Un libro interessante sulla vita che svolge un poliziotto tra insidie di ogni tipo da parte della malavita organizzata sempre più agguerrita. “Un giorno sotto i portici di piazza Esedra scoppiò una bomba contro la sede di una linea aerea estera e per fortuna non arrivai subito sul posto, perché dopo un minuto ne esplose un’altra”. Un fatto del genere successe anche a Milano in via Larga: anche quella volta contro gli uffici di una compagnia aerea straniera e proprio perché arrivato con cinque muniti di ritardo a causa del traffico ebbe salva la vita Giuseppe Zennaro, della squadra artificieri guidata dall’ispettore capo Alberto De Simone, altra “bocca cucita” della questura: “L’amicizia, anche se profonda come la nostra, non deve collidere con i doveri che c’impone la divisa”, diceva; e neppure nelle occasioni conviviali tra lui, me e Alberto Berticelli, de “Il Corriere della Sera” faceva il benchè minimo accenno al suo lavoro.

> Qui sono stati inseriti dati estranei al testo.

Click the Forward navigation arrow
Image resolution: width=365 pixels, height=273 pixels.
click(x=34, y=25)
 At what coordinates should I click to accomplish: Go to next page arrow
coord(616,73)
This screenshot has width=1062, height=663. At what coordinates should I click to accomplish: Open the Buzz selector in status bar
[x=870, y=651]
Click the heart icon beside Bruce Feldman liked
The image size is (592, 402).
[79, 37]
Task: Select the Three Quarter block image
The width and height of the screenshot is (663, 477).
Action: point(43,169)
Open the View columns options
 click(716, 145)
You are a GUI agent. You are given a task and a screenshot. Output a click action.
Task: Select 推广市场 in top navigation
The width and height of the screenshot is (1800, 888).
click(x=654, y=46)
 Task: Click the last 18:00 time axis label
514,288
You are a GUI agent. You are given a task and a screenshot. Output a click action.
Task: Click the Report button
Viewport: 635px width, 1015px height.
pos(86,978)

Alberto Sala ha dato la stura a indagini di grandissimo livello. Ha collaborato con i servizi segreti di mezzo mondo, è stato alla Squadra Omicidi, e come detto a quella che si occupava dei sequestri di persona; e stato in Africa alla caccia dei trafficanti d’armi; ha lavorato con i magistrati più tenaci; si è occupato di Antiriciclaggio; ha insegnato arti marziali: un’attività brillante, molto impegnativa e, ripeto, piena di rischi anche per la vita. Nel libro, ricco di foto, si racconta e coinvolge. Nelle immagini lo vediamo con i gruppi dei Nocs, esperti in armi ed esplosivi, capaci di arrampicarsi sulle rocce, abili a lanciarsi in volo con il paracadute dall’elicottero, esperti subacquei… Oggi Sala è un security manager.

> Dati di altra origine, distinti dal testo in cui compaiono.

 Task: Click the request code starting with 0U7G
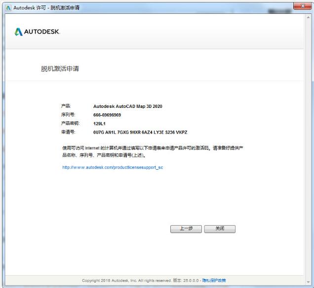(x=140, y=133)
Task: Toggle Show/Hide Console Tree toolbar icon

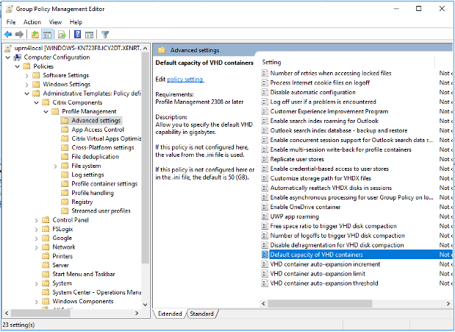Action: pyautogui.click(x=46, y=34)
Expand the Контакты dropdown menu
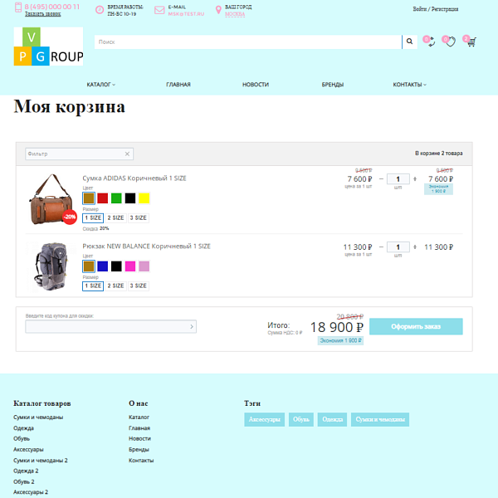The width and height of the screenshot is (498, 498). tap(409, 85)
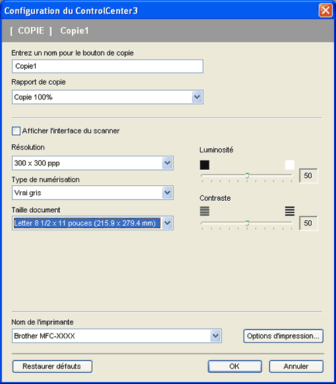This screenshot has height=384, width=336.
Task: Click the Annuler button
Action: coord(296,367)
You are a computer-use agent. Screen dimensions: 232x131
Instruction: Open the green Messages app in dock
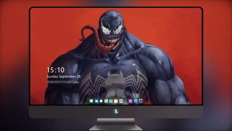point(91,101)
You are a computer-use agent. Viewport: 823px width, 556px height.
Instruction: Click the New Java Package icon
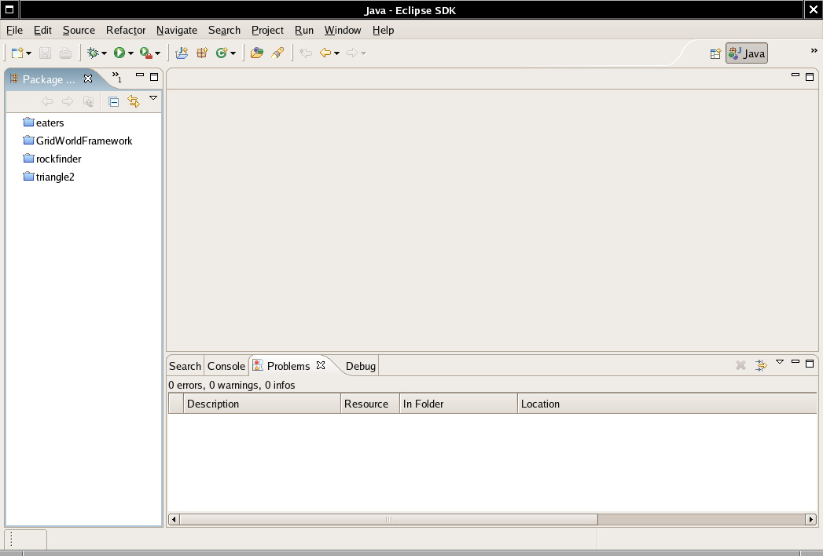point(202,53)
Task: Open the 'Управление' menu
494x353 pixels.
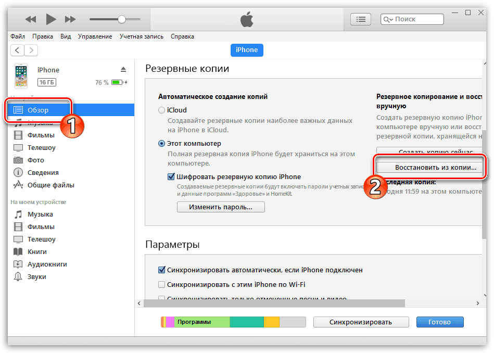Action: pyautogui.click(x=95, y=36)
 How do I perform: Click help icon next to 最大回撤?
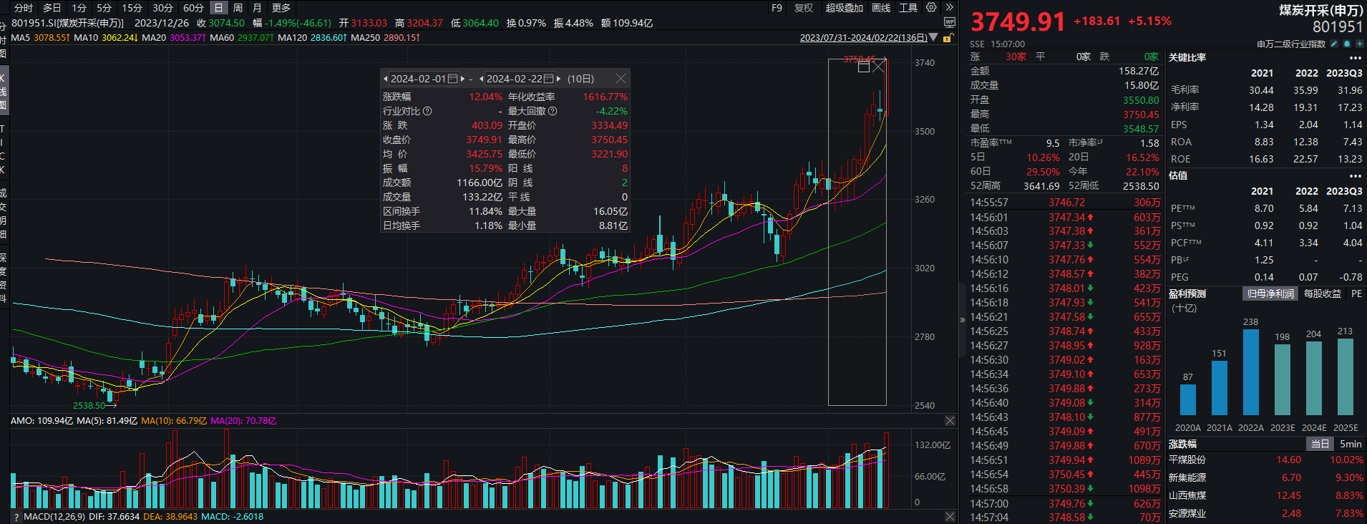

Ne ha fatte, di cose. La sua è una vita piena, vissuta senza risparmiarsi; una carriera anche ricca di soddisfazioni. Di lui hanno parlato spesso i giornali, lo ritroviamo in mille foto a corredo degli articoli, in kimono per una sfida con il magistrato Antonio Di Pietro; insieme al prefetto Paolo Scarpis, scomparso da poco, con il prefetto Giuseppe De Matteis; mentre riceve un’alta onorificenza… Nel libro Alberto Sala ricorda le irruzioni notturne nei covi della mala dopo la messa a punto di un piano; l’arresto di personaggi di rilevo nella consorteria criminale. Un libro che svela mondi sconosciuti, del quale l’autore è stato uno dei protagonisti. Racconta la struttura di questo corpo speciale, fondato nel 1977 per volontà di Francesco Cossiga. Alberto Sala ne descrive le vicende, i successi, le imprese, le tattiche. Spiega anche come si entra nei Nocs, tesi a difendere “in primo luogo la vita degli ostaggi e solo secondariamente a mantenere in vita i bersagli in modo che possano essere assicurati alla giustizia”. E ricorda l’operazione che li fece emergere sulle cronache mondiali con l’operazione che portò alla liberazione a Padova, il 28 gennaio del 1982, del generale James Lee Dozier, rapito dalle Brigate Rosse. E non fu il solo clamoroso successo. Seguì tra le altre la liberazione di Giuseppe Soffiantini, il 17 ottobre del ’97. “Valori di vita” ha pagine emozionanti, scritte con uno stile scorrevole.